Bank of New York Mellon Corp. (BK:US), the world’s largest custody bank, is considering imposing a charge for holding client cash in Europe, after the European Central Bank cut its deposit rate to zero.
The reduction in the ECB’s rate will cost BNY Mellon $20 million to $25 million in the second half, Todd Gibbons, the New York-based bank’s chief financial officer, said in a telephone interview. BNY Mellon hasn’t yet decided whether to impose the charge.
BNY Mellon, along with other money fund managers, this month restricted deposits into its European money funds, after the ECB decision left them unable to park cash with the central bank at a profit. Last year, BNY Mellon said it would impose a temporary fee for “excess” deposits in the U.S., after the debate over an extension of the country’s debt ceiling prompted clients to move assets into cash. The fee was never levied on clients, Gibbons said.
“Europe is an absolute mess, I can’t describe it any other way,” BNY Mellon Chief Executive Officer Gerald Hassell said today on a conference call with investors after the bank released its second-quarter earnings.
BNY Mellon today reported a 37 percent decline in second- quarter profit as low interest rates and declining stock markets cut into revenue and the bank settled a lawsuit. The net interest margin (BA:US), the difference between what a bank pays on deposits and receives on loans and investments, was 1.25 percent in the quarter, an all-time low, according to Gibbons.
The bank, which earned 39 cents a share in the quarter, said waiving fees on money funds reduced profits by 4 to 5 cents a share.

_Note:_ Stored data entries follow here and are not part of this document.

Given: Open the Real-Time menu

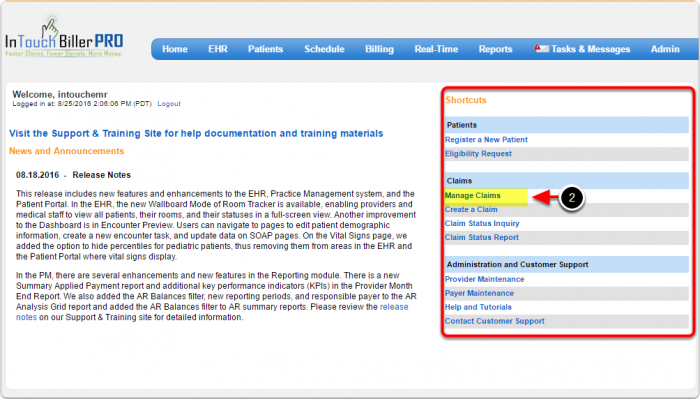Looking at the screenshot, I should pos(436,49).
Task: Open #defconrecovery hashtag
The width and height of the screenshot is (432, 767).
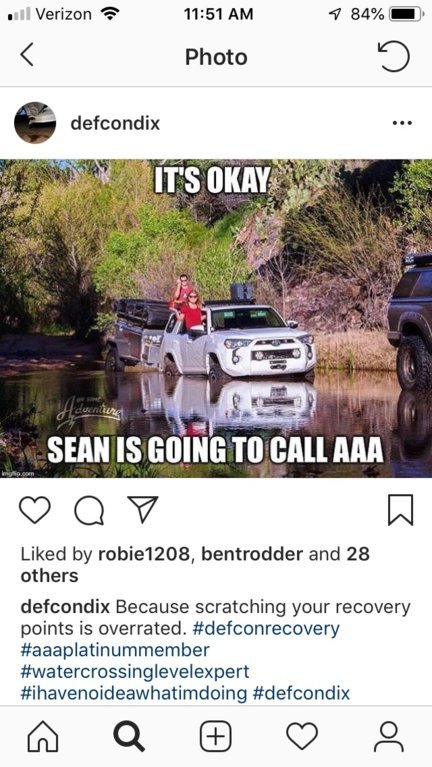Action: coord(266,629)
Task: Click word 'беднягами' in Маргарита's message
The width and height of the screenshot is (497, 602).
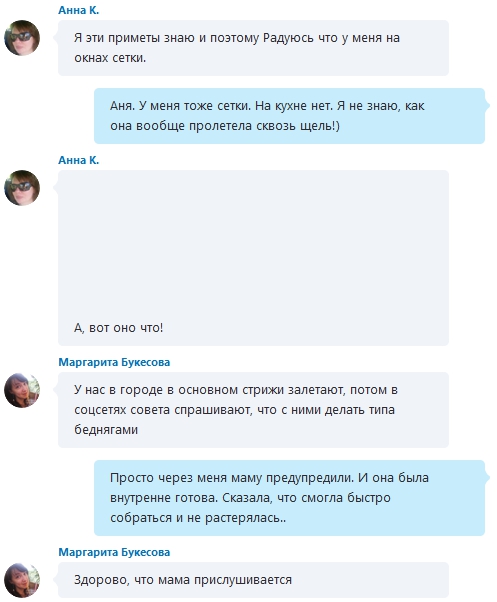Action: [x=106, y=429]
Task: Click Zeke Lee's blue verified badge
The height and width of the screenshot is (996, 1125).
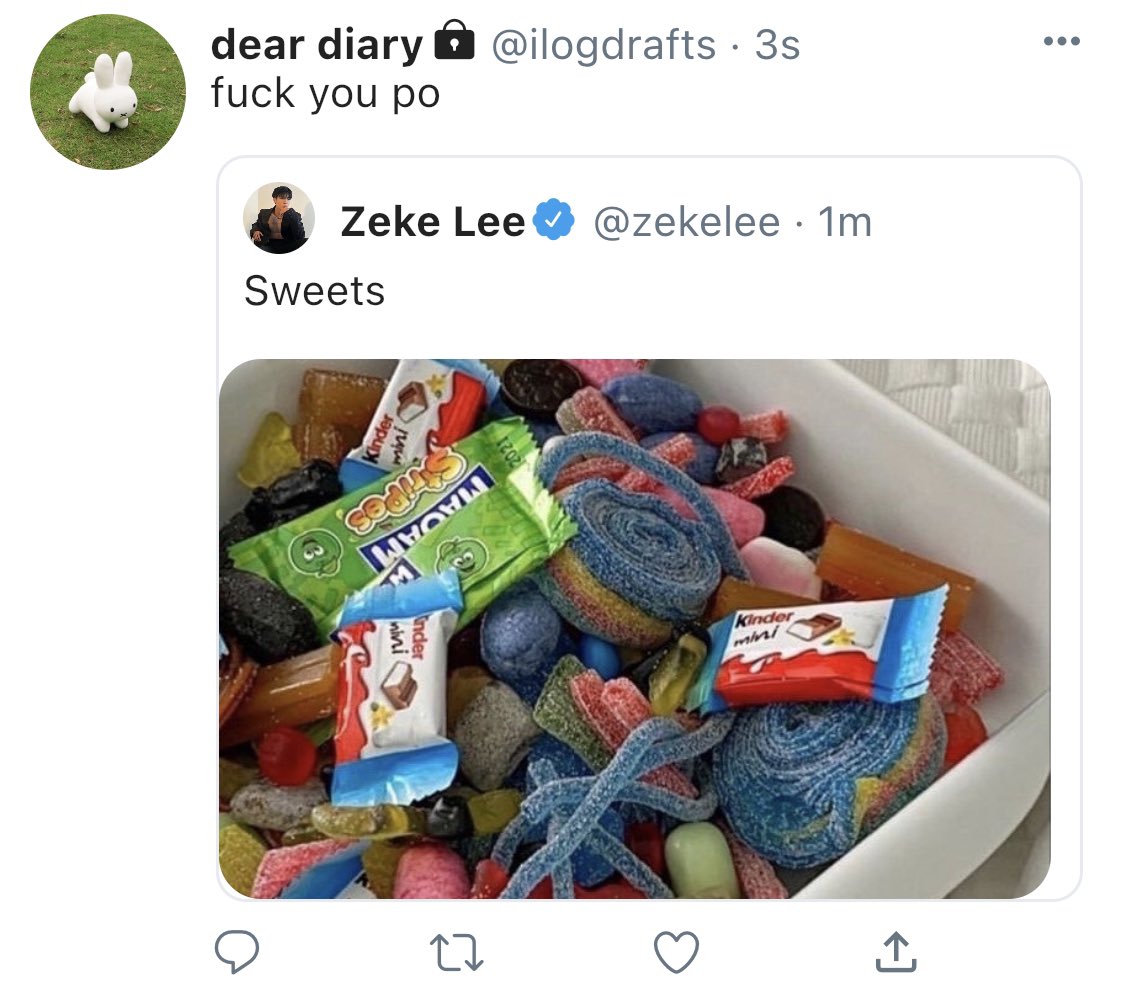Action: [554, 220]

More than half of Europe’s money market funds by assets have closed because securities they invest in pay negative returns after the ECB cut interest rates, Standard & Poor’s said earlier this month. Funds with assets totalling 79 billion euros ($97 billion) have closed, out of a pool of 133 billion euros rated by the New York-based firm, S&P said in a report.
The $2.5 trillion U.S. money fund industry has seen revenues fall from $12.5 billion in 2008 to $4.7 billion in 2011, according to Crane Data LLC, a research firm based in Westborough, Massachusetts. Yields that reached 5 percent in 2007 now average about 0.06 percent, President Peter Crane said in a telephone interview today.